Prompt 1:
In the binary convolution article, condense the paragraph that begins "Modern CPUs are designed to work efficiently" into a short bulleted list that keeps its main facts.
Prompt 2:
Pick up the binary convolution article after its final line and write the next part.

Improving DL Performance Using Binary Convolution Support in OpenVINO Toolkit

Convolutional neural networks (CNNs) are a class of deep neural networks often used to analyze visual imagery. The performance of CNNs is heavily constrained by the performance of the convolution layer on the target platform. Typically, convolution consumes a majority of the network bandwidth — so acceleration of the convolution layer will directly result in acceleration of the entire network.

There is a limit to primitive acceleration imposed by the hardware itself. One way to proceed is to reduce the precision of computations and perform more computations per cycle. Reduced precision computations must be efficiently supported by hardware capabilities – for example, int8 computations only make sense on platforms that fully support it.

Modern CPUs are designed to work efficiently with a few data types: Floating Point 32 (FP32) and integers (int8, int16 and int32). However, binary operations like bitwise-and/or/xor are inherently the most efficient type of operations. Binary operations combine high throughput with low memory pressure and are ideal for lowering precision. One way to accelerate networks using binary primitives is to replace standard convolutions with binary convolutions.

Binary networks show comparably good results in classification and object recognition tasks when compared with full precision networks in terms of quality. Binary convolutions are efficient in terms of memory and computation, while being very accurate in vision workloads running on edge devices with limited memory and computational power resources.

Neural networks binarization

In binary convolution activations, vector X and weights vector W can take only two values (e.g. 0 or 1). So the multiplication in convolution can be replaced with the bitwise XNOR operation. To make final convolutional summation we can use the “popcount” instruction. Thus, the output value of the convolution can be defined as y =  popcount (W XNOR X).

Figure 1. Binary convolution

Figure 1. Binary convolution.

Collected data:

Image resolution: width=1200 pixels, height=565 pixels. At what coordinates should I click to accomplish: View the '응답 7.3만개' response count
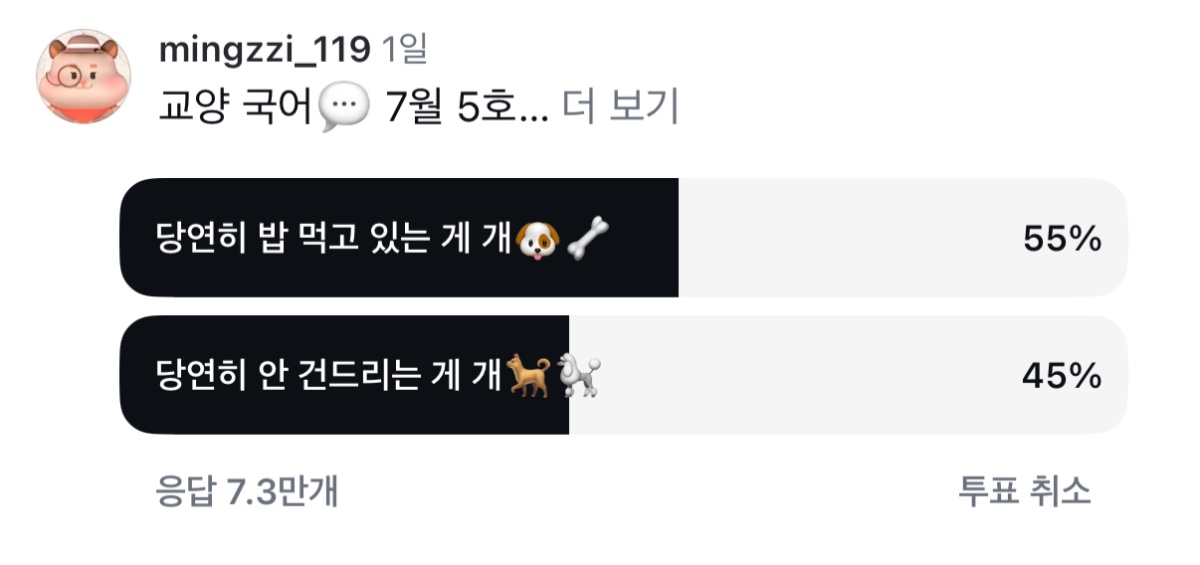[247, 491]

Answer 1:
- Modern CPUs handle a few data types efficiently: FP32 and the integers int8, int16 and int32.
- Binary operations such as bitwise-and, or and xor are inherently the most efficient type of operation.
- They offer high throughput with low memory pressure, which makes them ideal for lowering precision.
- Networks can be accelerated with binary primitives by replacing standard convolutions with binary convolutions.

Answer 2:
During the binarization process, selected convolutional layers of the original CNN are replaced with binary convolution alternatives. When replacing floating point weights with binary, some information is lost. To compensate, an additional fine-tuning of the network in binary format is applied. So there is no calibration-like procedure (as there is for int8 quantization) to get a highly accurate binary net. Moreover, it is not always possible to binarize all layers to get acceptable accuracy level. Often, first and last layers should be kept in a higher precision format like FP32 or int8. Essentially, the resulting model is always run in mixed precision which requires a dynamic switch of the precision in runtime. To do that, the network is modified by inserting a special quantization layer for input activations and weights that converts any full-precision value into two possible values -S or +S (so-called “fake” quantization). Note, to avoid extra calculations these values should be symmetrical in case of weights (-S and +S).

After such binarization-aware training, the OpenVINO™ Model Optimizer tool takes this model and converts the discrete set of floating point values to real binary values by performing a series of linear transformations. The model optimizer is part of the OpenVINO™ Toolkit that enables CNN-based deep learning inference and speeds performance of computer vision applications on a wide range of Intel®-based accelerators — including CPUs, GPUs, VPUs, and FPGAs — using a common API.

Figure 2. Left: An ordinary full-precision convolution. Right: Fake quantization (floating point activations and weights are converted into a discrete set of floating point values which are then convolved).

Figure 2. Left: An ordinary full-precision convolution. Right: Fake quantization (floating point activations and weights are converted into a discrete set of floating point values which are then convolved).

Train Binary Models Compatible with OpenVINO Toolkit

To provide training capabilities to the OpenVINO community, we are releasing support of binary models in the Neural Network Compression Framework (NNCF) which is a part of OpenVINO Training Extensions. NNCF is built on top of the PyTorch framework and supports a wide range of DL models for various use cases. It also implements quantization-aware training as a mainstream feature for model compression.

NNCF compression procedure relies on the configuration file to provide information about what layers will be “binarized”. However, the process of the layers selection is difficult and requires a deep knowledge of the domain-specific model structure. Otherwise, the final accuracy of the binary model may be not satisfactory.

Representation of binary models

OpenVINO Model Optimizer accepts a pre-trained binary model in ONNX format. To be able to represent flow with a discrete set of values in a model, we added our own ONNX operator as an extension to the default ONNX operator set. This operator, called FakeQuantize, implements a uniform quantization process in the same way it is implemented in the forward pass in the training. That means that this operator does “fake” quantization by taking floating point values and producing clipped, scaled, shifted and rounded floating point values from a discrete set that is specified by FakeQuantization parameters.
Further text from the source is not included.